Akhisar’ın zeytin kent olmasında öncü rol oynayan Rahmetli Hüseyin Alhat’ın oğlu olan Alper Alhat, “Biz zeytini kalbimizle üretiyoruz. Kıracaksan zeytin kır, kalp kırma. Çünkü bu topraklarda üretim, doğaya ve insana saygıyla yapılır” diyor.
Alper Alpat ve ağabeyi Mustafa, 1998 yılında işleri babalarından devralıp Alhatoğlu Zeytincilik Gıda Limited Şirketi’ni kurmuşlar. Hem zeytin üretimi yapıyorlar hem de kendi ürünlerini işleyip piyasaya sunuyorlar.
Akhisar’da, yapılan verimlilik artışı çalışmalarının etkisiyle üreticinin “var yılı-yok yılı” olarak adlandırdığı dönemsellik farkının azaldığını gördük. Budama, zararlılarla mücadele, nem kontrollü sulama ve gübreleme alanlarında yapılan iyileştirmelerin olumlu sonuç verdiğini gözlemledik.
Bütün bu gelişmelere rağmen, Türk zeytinciliğinde hala bazı yapısal sorunlar sürüyor. Zeytinin anavatanında yaşıyoruz ama dünya çapında marka yaratamıyor, küresel pazarlarda payımızı artıramıyor ve tarım alanlarını korumakta zorlanıyoruz.

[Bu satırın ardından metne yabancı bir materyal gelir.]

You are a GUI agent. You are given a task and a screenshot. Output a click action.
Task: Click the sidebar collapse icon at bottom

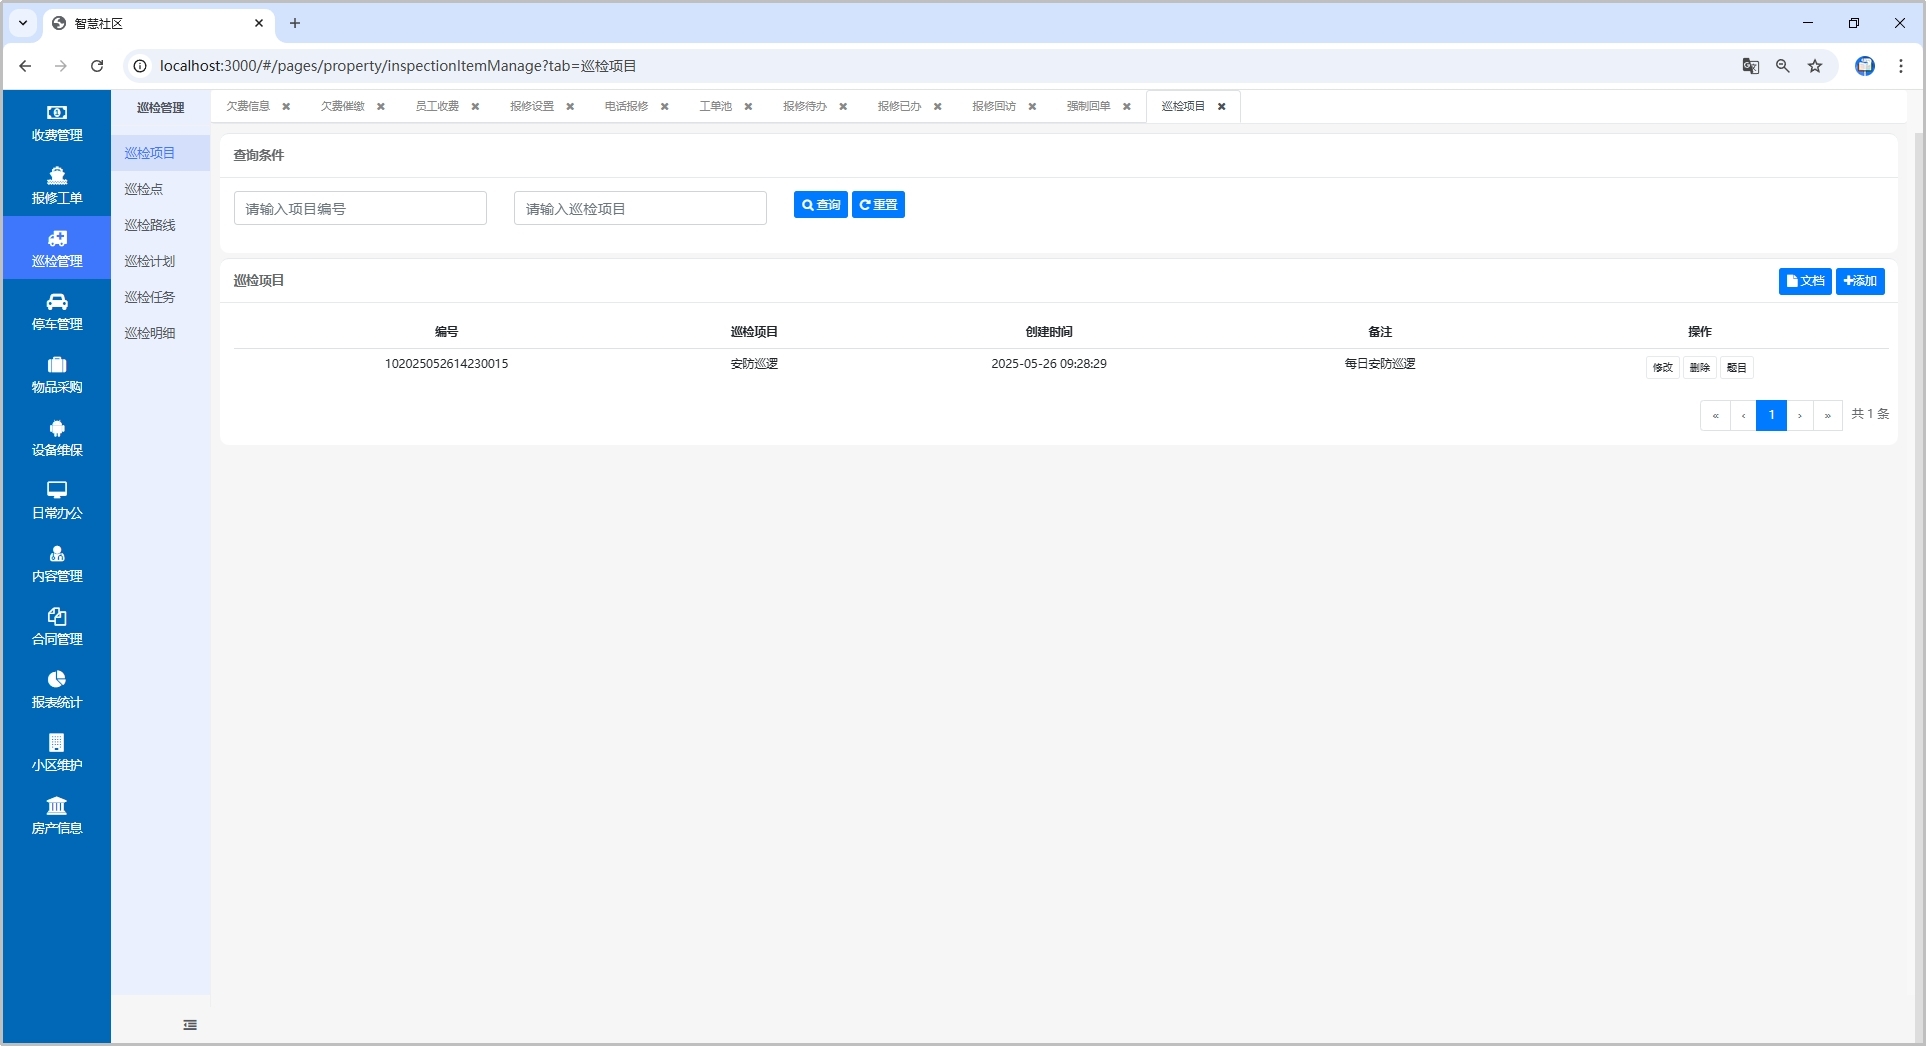tap(190, 1025)
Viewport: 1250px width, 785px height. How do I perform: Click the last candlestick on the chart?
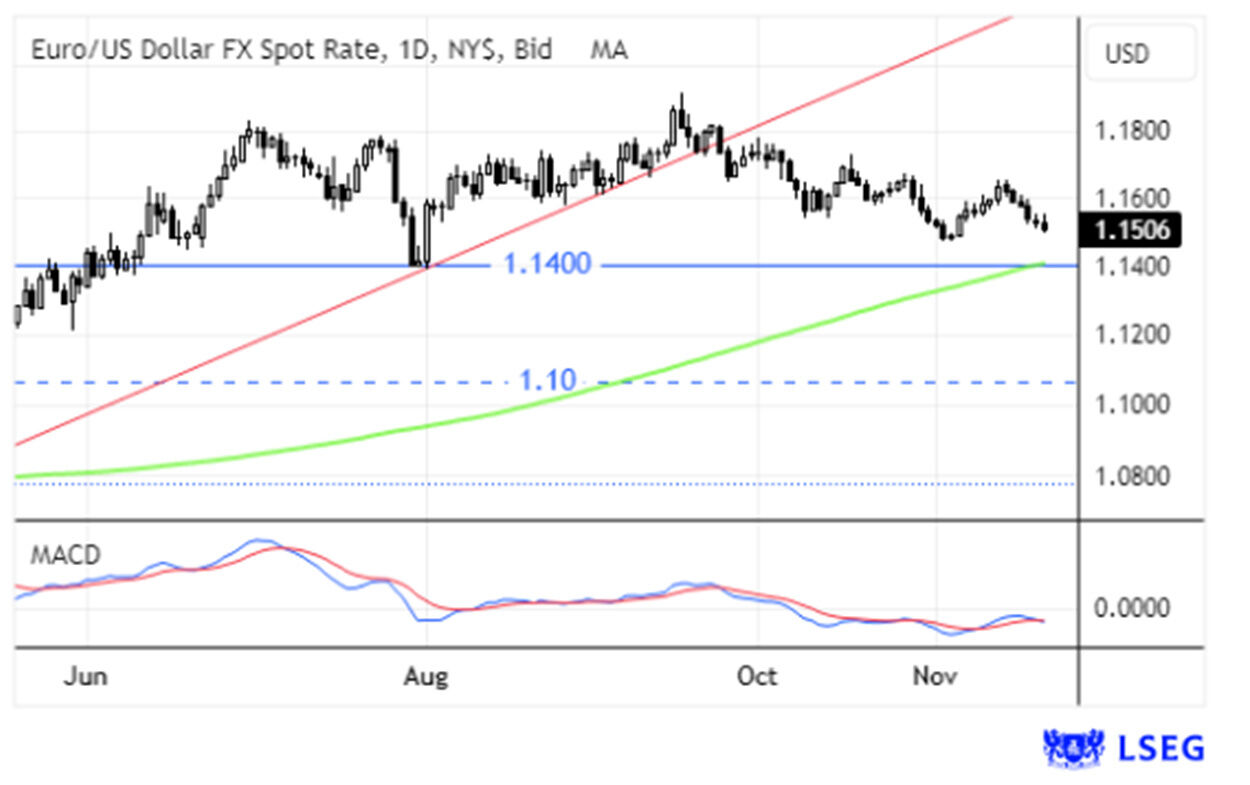(x=1045, y=224)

Hektar başına verimlilikte İspanya, İtalya ve Yunanistan’ın gerisindeyiz. Ağaç başına verim düşük olunca üretimde de liderliği bu ülkelere bırakıyoruz. Aslında Akhisarlı zeytincilerin dediği gibi uzun yıllar İtalya ve İspanya’ya tedarikçilik yapan Türkiye, artık dünya pazarlarında doğrudan rekabet etme aşamasına geldi ama ambalajlı ihracat gibi bazı noktalarda devlet desteği gerekiyor.
Bir diğer sorun ise küresel ısınmanın getirdiği aşırı iklim olayları. Bu yıl bazı bölgeler hem aşırı sıcak hem de aşırı soğuktan etkilendi. Düzensiz yağışlar da rekolteyi olumsuz etkiledi.
Ayrıca internet ve dijital pazar yerlerinde satılan zeytinyağlarında taklit ve tağşiş yapanlar da var. Tüketici hangi ürüne güveneceğini bilemiyor. Bu nedenle denetimlerin sıkılaştırılması şart.
Sorunlar çok, aslında yıllardır aynı konuları, aynı sorunları tartışıp duruyoruz. Ama Alper Alhat’ın vurguladığı nokta önemli: “Öncelikle üretime odaklanmamız gerekiyor. Atıl arazileri yeniden üretime kazandırmalı, kaynaklarımızı daha verimli kullanmalıyız.”